A Apple chegou à China no início deste século com um objetivo claro: fabricar mais rápido e mais barato. O que ela não imaginava era que, nessa busca, acabaria construindo as bases da maior potência industrial do planeta. A aliança com a Foxconn, em 2002, resolveu os problemas de tempo e custo para a produção do iMac G4, mas também abriu as portas para uma transformação que iria muito além dos produtos de Cupertino.
Patrick McGee, autor de Apple in China, explicou que a empresa investiu bilhões de dólares em máquinas, treinamento e ferramentas para garantir a perfeição de cada dispositivo. Essa estratégia, projetada para controlar a qualidade e os prazos, significou educar milhões de trabalhadores chineses, de operadores a engenheiros. Entre 2016 e 2021, a Apple gastou US$ 275 bilhões (cerca de R$ 1,4 trilhão). "Parece loucura, mas é verdade", reconhece McGee.
O resultado foi imediato. A China aprendeu com a Apple a fabricar com precisão, a inovar em baterias, microchips e processos de alta tecnologia. Esses fornecedores não se limitaram à produção de iPhones: começaram a diversificar para televisores, drones e carros elétricos. Hoje, marcas como Xiaomi e Huawei não competem apenas em celulares, mas também lançam carros elétricos que são vendidos em todo o mundo. O que começou como uma estratégia de eficiência industrial acabou sendo a alavanca que catapultou a China para a liderança global em novas tecnologias.

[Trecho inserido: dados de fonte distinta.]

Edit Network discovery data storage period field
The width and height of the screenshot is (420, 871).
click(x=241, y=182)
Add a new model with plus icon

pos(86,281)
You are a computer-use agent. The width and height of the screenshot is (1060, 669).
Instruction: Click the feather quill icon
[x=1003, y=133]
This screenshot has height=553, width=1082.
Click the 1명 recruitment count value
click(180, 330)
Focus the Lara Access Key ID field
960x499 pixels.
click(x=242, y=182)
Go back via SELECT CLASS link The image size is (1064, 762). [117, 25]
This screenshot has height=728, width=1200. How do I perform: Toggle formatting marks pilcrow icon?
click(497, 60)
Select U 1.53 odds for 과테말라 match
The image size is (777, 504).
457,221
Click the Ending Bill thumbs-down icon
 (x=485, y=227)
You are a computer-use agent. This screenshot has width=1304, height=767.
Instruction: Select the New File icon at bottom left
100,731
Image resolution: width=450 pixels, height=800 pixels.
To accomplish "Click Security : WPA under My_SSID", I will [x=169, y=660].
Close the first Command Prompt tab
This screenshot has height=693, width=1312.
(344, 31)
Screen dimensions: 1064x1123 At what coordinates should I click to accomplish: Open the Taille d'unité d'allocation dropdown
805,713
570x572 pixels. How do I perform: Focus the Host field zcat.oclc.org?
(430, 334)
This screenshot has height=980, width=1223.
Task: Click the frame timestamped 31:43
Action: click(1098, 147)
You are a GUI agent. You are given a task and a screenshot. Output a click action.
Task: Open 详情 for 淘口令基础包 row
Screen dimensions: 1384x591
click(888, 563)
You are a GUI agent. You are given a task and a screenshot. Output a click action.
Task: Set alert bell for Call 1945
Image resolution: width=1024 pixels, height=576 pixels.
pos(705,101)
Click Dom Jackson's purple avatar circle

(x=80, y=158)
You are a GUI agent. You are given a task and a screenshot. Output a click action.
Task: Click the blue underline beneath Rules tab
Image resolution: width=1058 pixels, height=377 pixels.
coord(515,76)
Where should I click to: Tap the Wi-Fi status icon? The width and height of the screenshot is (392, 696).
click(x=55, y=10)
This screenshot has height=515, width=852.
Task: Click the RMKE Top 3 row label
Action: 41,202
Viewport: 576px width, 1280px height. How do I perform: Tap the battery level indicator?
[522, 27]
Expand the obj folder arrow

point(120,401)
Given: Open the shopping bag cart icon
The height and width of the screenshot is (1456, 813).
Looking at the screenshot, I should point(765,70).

O paradoxo é que a Apple buscava fortalecer seus negócios, mas acabou fortalecendo o país que hoje define o padrão no mercado de smartphones e na indústria de carros elétricos. A Tesla, ao instalar sua fábrica em Xangai, contratou pessoal treinado na cultura de produção que a Apple havia incutido. O próprio McGee resume sem rodeios: a Apple não fabricou apenas dispositivos; ela fabricou o modelo industrial chinês.

O caso lembra o que aconteceu com a Volkswagen na década de 1980, quando decidiu produzir em Xangai e ensinou seus parceiros locais a montar carros que, eventualmente, evoluíram para marcas como a MG. A diferença é que a escala da Apple era gigantesca, comparável a injetar metade do Plano Marshall em um país a cada ano. Ninguém mais havia investido tanto em treinamento e formação da indústria chinesa.
Deng Xiaoping já havia alertado em 1986: a China abriria suas portas, mas com propósito e um plano. A Apple, sem querer, tornou-se a parceira perfeita para esse plano. Com seus investimentos, a empresa financiou a educação técnica de quase 28 milhões de trabalhadores, o equivalente a toda a população ativa da Espanha e Portugal juntas. Essa força de trabalho é o que impulsiona as empresas de tecnologia chinesas em todos os setores hoje.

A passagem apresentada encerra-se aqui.